Em questão de alguns dias, os sentimentos ruins foram embora. O nó na garganta, o medo de conversas íntimas e perguntas diretas chegaram ao fim. Escolhi falar com duas das pessoas com quem realmente me importava que soubessem sobre minha orientação sexual. Nada mudou para elas. Ainda sou filha. Ainda sou irmã. Ainda sou amada e motivo de orgulho para minha mãe e irmão. E tudo mudou para mim, porque foi um peso enorme tirado das minhas costas.
Desde então o mês do Orgulho parece diferente. As cores que tive tanto medo de usar até mesmo em um par de meias parecem bem mais bonitas. As músicas, históricas ou recentes, que celebram nossas alegrias, parecem mais importantes. Me sinto mais motivada a escrever minha história sobre duas meninas se amando, porque tenho certeza de que outras garotas precisam dela.
Eu não sei como é o mês do Orgulho para você. Não sei se você passa noites sem dormir pensando em como a sua vida e suas relações podem mudar. Não sei se você teme ter que deixar de frequentar alguns lugares, deixar de falar com algumas pessoas. Não sei se você teme ouvir palavras que doem. Não sei se você teme sentir coisas que doem fisicamente. Não sei se você ainda está tentando entender o que acontece aí dentro. Não sei se você está tentando deixar de sentir vergonha, de se sentir uma pessoa errada, quebrada ou suja. Você não é.

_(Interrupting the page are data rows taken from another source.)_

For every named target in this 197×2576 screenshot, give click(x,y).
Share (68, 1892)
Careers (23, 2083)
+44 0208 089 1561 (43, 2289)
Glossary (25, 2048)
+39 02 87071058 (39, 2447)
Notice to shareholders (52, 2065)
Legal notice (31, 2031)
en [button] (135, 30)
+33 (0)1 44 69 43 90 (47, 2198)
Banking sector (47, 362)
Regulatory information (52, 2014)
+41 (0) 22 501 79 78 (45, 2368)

Nunca gostei da ideia do armário, e sinceramente, não sei a sua origem. Eu sempre preferi a expressão se esconder, porque foi o que eu fiz durante algum tempo. Eu recuei. Deixei de fazer posts nas redes sociais sobre como era necessário respeitar pessoas LGBT, porque não podia mais falar que “apenas apoiava a causa”. Deixei de corrigir falas preconceituosas das pessoas ao meu redor. Passei a assistir filmes fechada no quarto como uma adolescente consumindo conteúdo adulto escondida dos pais. Enquanto descobria partes de mim até então encobertas pela norma, fazia o possível para disfarçá-las nos meus gestos e falas. Eu me escondi até não poder mais.
É que o esconderijo, ou o armário, muitas vezes são mencionados como lugares sufocantes de onde as pessoas desejam sair. Mas às vezes pode também parecer um lugar quentinho e seguro, para poder se aconchegar entre os casacos e cobertores e sonhar ignorando a feiura do mundo lá fora. Me esconder, para mim, foi assim por algum tempo. E se também foi para você, eu só quero dizer que respeite isso. Não se force a algo sem estar pronte. E eu torço para que ninguém te empurre para fora do esconderijo.

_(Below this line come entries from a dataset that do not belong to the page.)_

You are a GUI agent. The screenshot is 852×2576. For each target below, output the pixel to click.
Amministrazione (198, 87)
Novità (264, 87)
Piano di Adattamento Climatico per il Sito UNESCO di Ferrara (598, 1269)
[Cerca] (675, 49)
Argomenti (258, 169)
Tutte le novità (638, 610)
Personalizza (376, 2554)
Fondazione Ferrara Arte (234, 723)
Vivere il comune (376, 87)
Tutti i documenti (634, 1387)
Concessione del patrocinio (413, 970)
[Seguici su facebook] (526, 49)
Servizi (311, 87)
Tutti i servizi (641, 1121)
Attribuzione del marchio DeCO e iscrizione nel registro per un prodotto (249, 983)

Para você, que se esconde, eu desejo que tenha conforto enquanto for possível. Desejo que se esconder te dê tempo de se conhecer e compreender. De se ver como uma pessoa. Não como um erro ou algo estranho e indesejável.

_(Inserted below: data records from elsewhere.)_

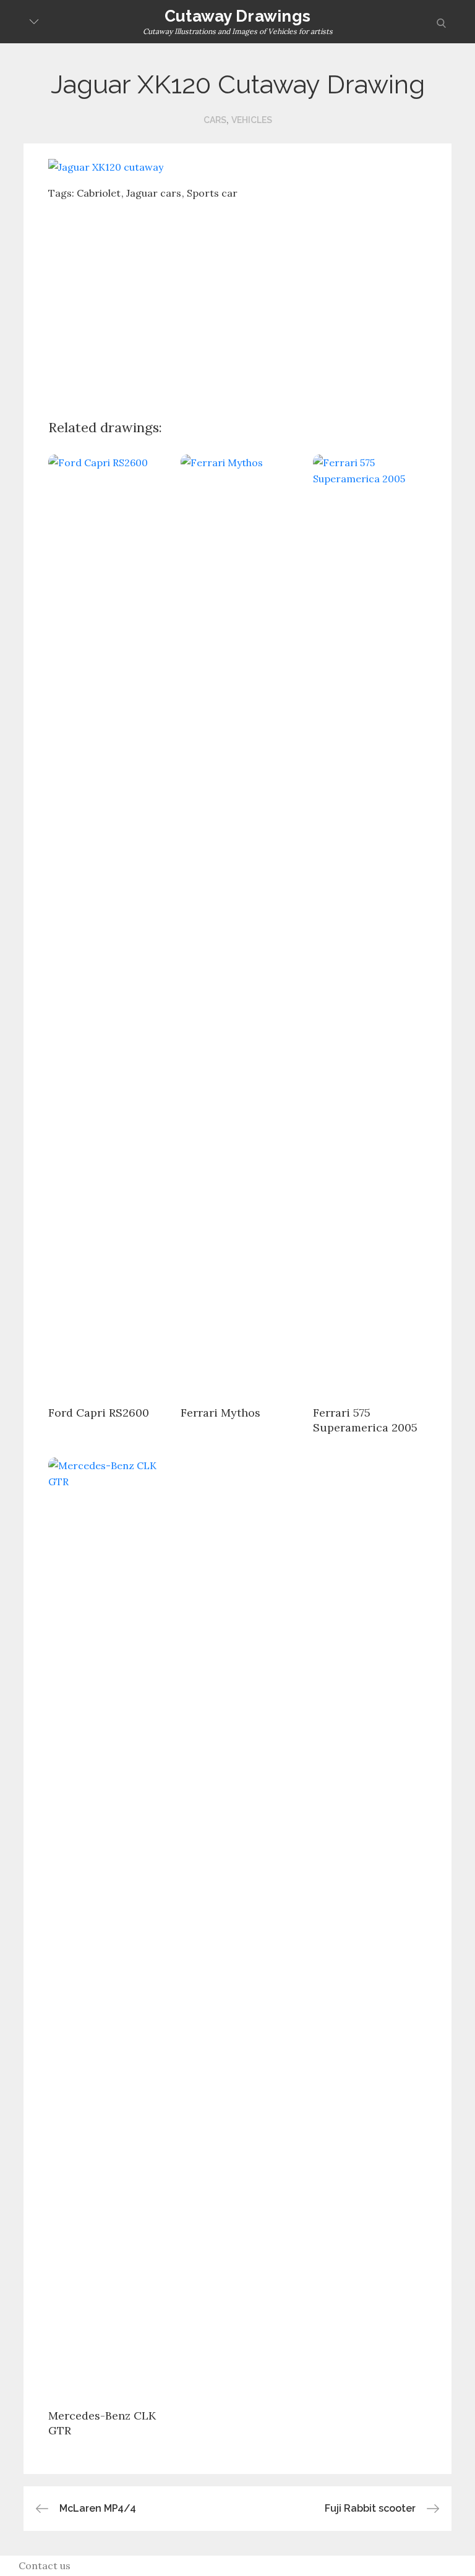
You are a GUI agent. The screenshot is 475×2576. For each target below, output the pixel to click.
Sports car (212, 193)
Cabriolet (99, 193)
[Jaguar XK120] (105, 166)
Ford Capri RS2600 (98, 1412)
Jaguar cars (153, 193)
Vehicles (251, 120)
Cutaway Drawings (237, 16)
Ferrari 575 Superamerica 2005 (365, 1420)
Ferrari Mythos (220, 1412)
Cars (214, 120)
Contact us (45, 2565)
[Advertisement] (261, 299)
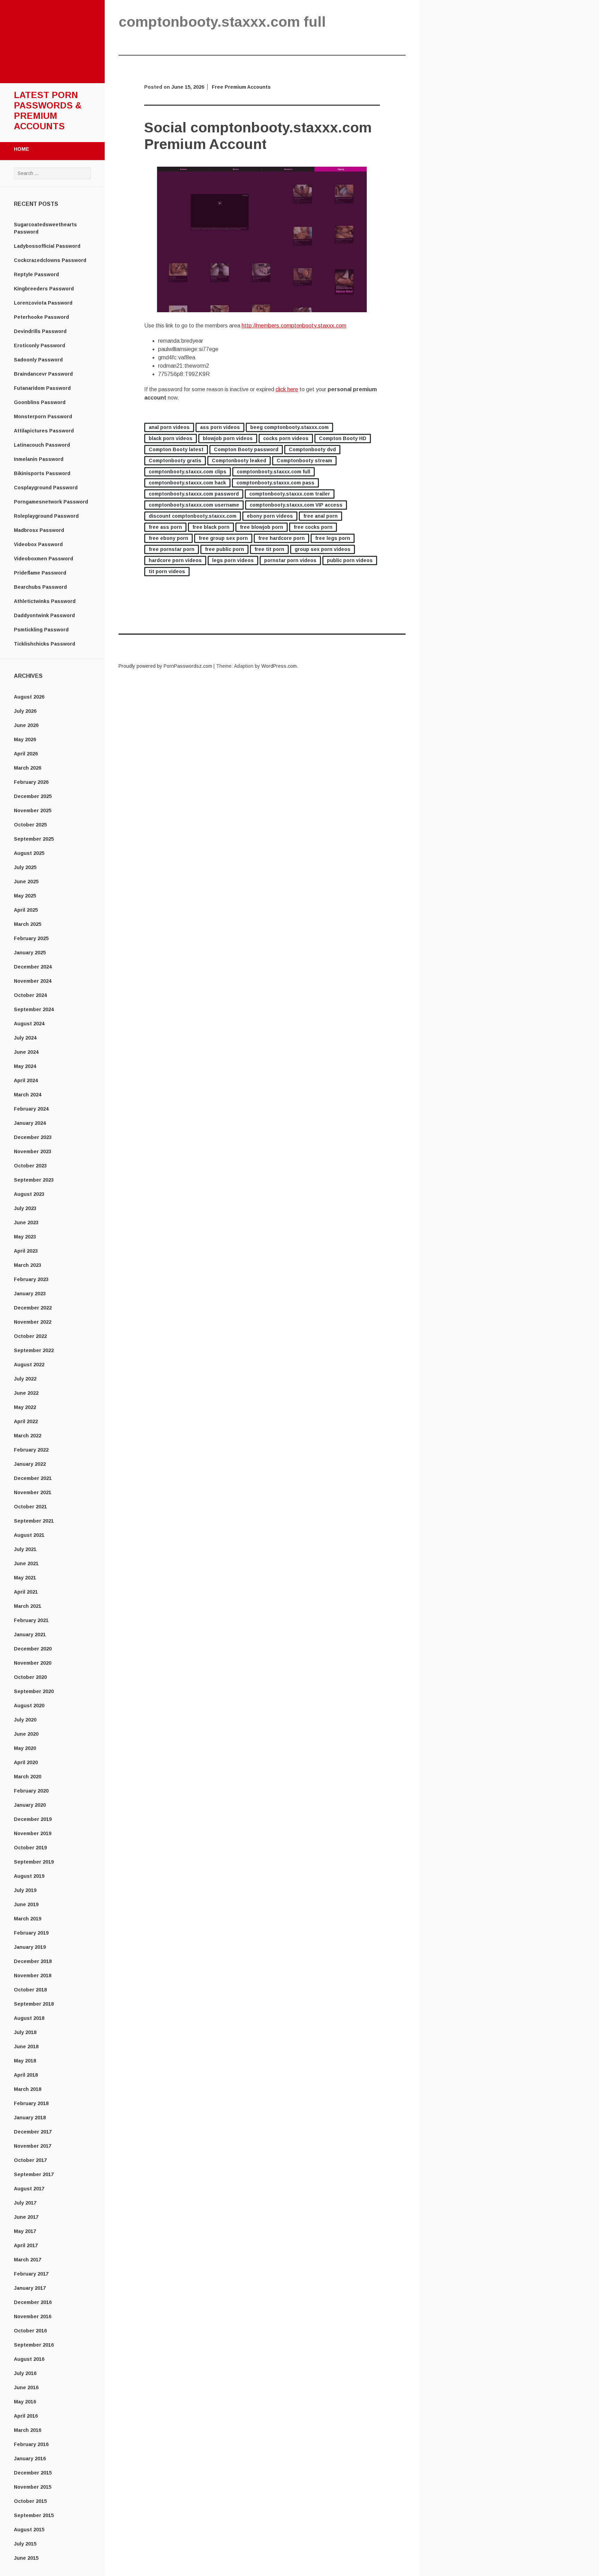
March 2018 (27, 2089)
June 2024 (26, 1052)
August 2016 (29, 2359)
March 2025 (27, 924)
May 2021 (25, 1577)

Eu não sei se o esconderijo dói para você. Não sei se é um lugar apertado, abafado, assustador. Se for, eu realmente sinto muito. Desejo que você possa conhecer também outros lugares, ver que alguns são bonitos e acolhedores e que, sim, dá pra se sentir bem e falar e agir como você deseja sem se preocupar com o que vão dizer.
Estou apenas conhecendo o mundo fora do meu esconderijo. Sentindo como é o ar do lado de fora. Experimentando um pouco da liberdade que eu sempre quis.
Eu sei que o mundo é assustador quando se vai um pouco mais longe. Eu sei, existe ódio. Eu sei, não dá para ser livre o tempo todo. Ainda não. Mas um pouquinho de liberdade é uma das melhores coisas que já senti. E eu espero que você também possa sentir um dia. No seu tempo. Mas, enquanto se esconde, saiba que você não tem motivos para se envergonhar.
Com amor,
Uma pessoa que acaba de sair de seu esconderijo.